What this task involves
Each record must be repeated exactly. None may be dropped.

[[ Material for this exercise open ]]

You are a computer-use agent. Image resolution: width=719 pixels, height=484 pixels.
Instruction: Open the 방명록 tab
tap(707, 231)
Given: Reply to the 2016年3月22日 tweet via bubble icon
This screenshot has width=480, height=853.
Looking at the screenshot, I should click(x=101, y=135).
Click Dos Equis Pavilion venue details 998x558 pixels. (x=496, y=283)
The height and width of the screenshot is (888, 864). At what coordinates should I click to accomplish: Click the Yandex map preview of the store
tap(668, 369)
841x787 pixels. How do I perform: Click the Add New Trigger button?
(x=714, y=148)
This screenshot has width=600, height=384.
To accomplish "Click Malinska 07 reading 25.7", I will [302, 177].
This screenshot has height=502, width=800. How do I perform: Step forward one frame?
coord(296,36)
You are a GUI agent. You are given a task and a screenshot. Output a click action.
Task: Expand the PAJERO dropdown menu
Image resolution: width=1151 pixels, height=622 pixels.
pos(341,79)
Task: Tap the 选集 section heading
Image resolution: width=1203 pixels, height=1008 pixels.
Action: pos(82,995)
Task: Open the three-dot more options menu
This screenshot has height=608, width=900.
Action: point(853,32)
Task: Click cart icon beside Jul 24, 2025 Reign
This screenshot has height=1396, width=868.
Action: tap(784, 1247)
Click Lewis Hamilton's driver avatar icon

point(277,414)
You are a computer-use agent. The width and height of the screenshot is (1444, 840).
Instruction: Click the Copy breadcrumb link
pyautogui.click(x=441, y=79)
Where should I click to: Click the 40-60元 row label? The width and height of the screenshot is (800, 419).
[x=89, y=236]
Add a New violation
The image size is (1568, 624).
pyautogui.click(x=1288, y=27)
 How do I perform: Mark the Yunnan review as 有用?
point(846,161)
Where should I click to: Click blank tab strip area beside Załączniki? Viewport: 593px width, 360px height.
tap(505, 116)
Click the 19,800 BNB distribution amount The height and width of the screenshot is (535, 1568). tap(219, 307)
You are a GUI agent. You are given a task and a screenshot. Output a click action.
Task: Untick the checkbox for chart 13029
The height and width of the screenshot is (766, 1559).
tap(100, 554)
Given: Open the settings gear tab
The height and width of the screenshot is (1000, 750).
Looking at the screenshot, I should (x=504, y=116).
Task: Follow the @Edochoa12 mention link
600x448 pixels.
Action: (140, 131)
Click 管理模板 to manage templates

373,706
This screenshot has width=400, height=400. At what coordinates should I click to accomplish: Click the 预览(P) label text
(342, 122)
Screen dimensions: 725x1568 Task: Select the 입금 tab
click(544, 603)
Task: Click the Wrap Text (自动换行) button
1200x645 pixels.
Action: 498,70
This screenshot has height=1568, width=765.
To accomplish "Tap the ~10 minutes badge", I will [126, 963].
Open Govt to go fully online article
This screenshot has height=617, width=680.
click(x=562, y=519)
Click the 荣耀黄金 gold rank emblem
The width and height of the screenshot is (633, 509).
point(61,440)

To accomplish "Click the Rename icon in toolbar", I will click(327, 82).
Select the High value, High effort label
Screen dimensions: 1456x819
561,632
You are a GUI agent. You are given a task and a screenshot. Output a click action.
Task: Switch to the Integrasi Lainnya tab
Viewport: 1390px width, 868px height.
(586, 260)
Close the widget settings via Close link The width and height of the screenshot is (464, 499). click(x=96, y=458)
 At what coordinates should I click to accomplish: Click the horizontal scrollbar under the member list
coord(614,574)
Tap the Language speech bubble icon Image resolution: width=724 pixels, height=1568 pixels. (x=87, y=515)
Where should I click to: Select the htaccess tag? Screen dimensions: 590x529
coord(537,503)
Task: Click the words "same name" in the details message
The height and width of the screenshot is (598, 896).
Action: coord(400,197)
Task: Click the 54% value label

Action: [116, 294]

[[ Material for this exercise closed ]]

Answer area
You are a computer-use agent. Image resolution: width=719 pixels, height=484 pixels.
Instruction: Open the 방명록 tab
tap(707, 231)
Given: Reply to the 2016年3月22日 tweet via bubble icon
This screenshot has width=480, height=853.
Looking at the screenshot, I should click(x=101, y=135).
Click Dos Equis Pavilion venue details 998x558 pixels. (x=496, y=283)
The height and width of the screenshot is (888, 864). At what coordinates should I click to accomplish: Click the Yandex map preview of the store
tap(668, 369)
841x787 pixels. How do I perform: Click the Add New Trigger button?
(x=714, y=148)
This screenshot has width=600, height=384.
To accomplish "Click Malinska 07 reading 25.7", I will [302, 177].
This screenshot has height=502, width=800. How do I perform: Step forward one frame?
coord(296,36)
You are a GUI agent. You are given a task and a screenshot. Output a click action.
Task: Expand the PAJERO dropdown menu
Image resolution: width=1151 pixels, height=622 pixels.
pos(341,79)
Task: Tap the 选集 section heading
Image resolution: width=1203 pixels, height=1008 pixels.
Action: pos(82,995)
Task: Open the three-dot more options menu
This screenshot has height=608, width=900.
Action: point(853,32)
Task: Click cart icon beside Jul 24, 2025 Reign
This screenshot has height=1396, width=868.
Action: tap(784, 1247)
Click Lewis Hamilton's driver avatar icon

point(277,414)
You are a computer-use agent. The width and height of the screenshot is (1444, 840).
Instruction: Click the Copy breadcrumb link
pyautogui.click(x=441, y=79)
Where should I click to: Click the 40-60元 row label? The width and height of the screenshot is (800, 419).
[x=89, y=236]
Add a New violation
The image size is (1568, 624).
pyautogui.click(x=1288, y=27)
 How do I perform: Mark the Yunnan review as 有用?
point(846,161)
Where should I click to: Click blank tab strip area beside Załączniki? Viewport: 593px width, 360px height.
tap(505, 116)
Click the 19,800 BNB distribution amount The height and width of the screenshot is (535, 1568). tap(219, 307)
You are a GUI agent. You are given a task and a screenshot. Output a click action.
Task: Untick the checkbox for chart 13029
The height and width of the screenshot is (766, 1559).
tap(100, 554)
Given: Open the settings gear tab
The height and width of the screenshot is (1000, 750).
Looking at the screenshot, I should (x=504, y=116).
Task: Follow the @Edochoa12 mention link
600x448 pixels.
Action: (140, 131)
Click 管理模板 to manage templates

373,706
This screenshot has width=400, height=400. At what coordinates should I click to accomplish: Click the 预览(P) label text
(342, 122)
Screen dimensions: 725x1568 Task: Select the 입금 tab
click(544, 603)
Task: Click the Wrap Text (自动换行) button
1200x645 pixels.
Action: 498,70
This screenshot has height=1568, width=765.
To accomplish "Tap the ~10 minutes badge", I will [126, 963].
Open Govt to go fully online article
This screenshot has height=617, width=680.
click(x=562, y=519)
Click the 荣耀黄金 gold rank emblem
The width and height of the screenshot is (633, 509).
point(61,440)

To accomplish "Click the Rename icon in toolbar", I will click(327, 82).
Select the High value, High effort label
Screen dimensions: 1456x819
561,632
You are a GUI agent. You are given a task and a screenshot. Output a click action.
Task: Switch to the Integrasi Lainnya tab
Viewport: 1390px width, 868px height.
(586, 260)
Close the widget settings via Close link The width and height of the screenshot is (464, 499). click(x=96, y=458)
 At what coordinates should I click to accomplish: Click the horizontal scrollbar under the member list
coord(614,574)
Tap the Language speech bubble icon Image resolution: width=724 pixels, height=1568 pixels. (x=87, y=515)
Where should I click to: Select the htaccess tag? Screen dimensions: 590x529
coord(537,503)
Task: Click the words "same name" in the details message
The height and width of the screenshot is (598, 896).
Action: coord(400,197)
Task: Click the 54% value label

Action: [116, 294]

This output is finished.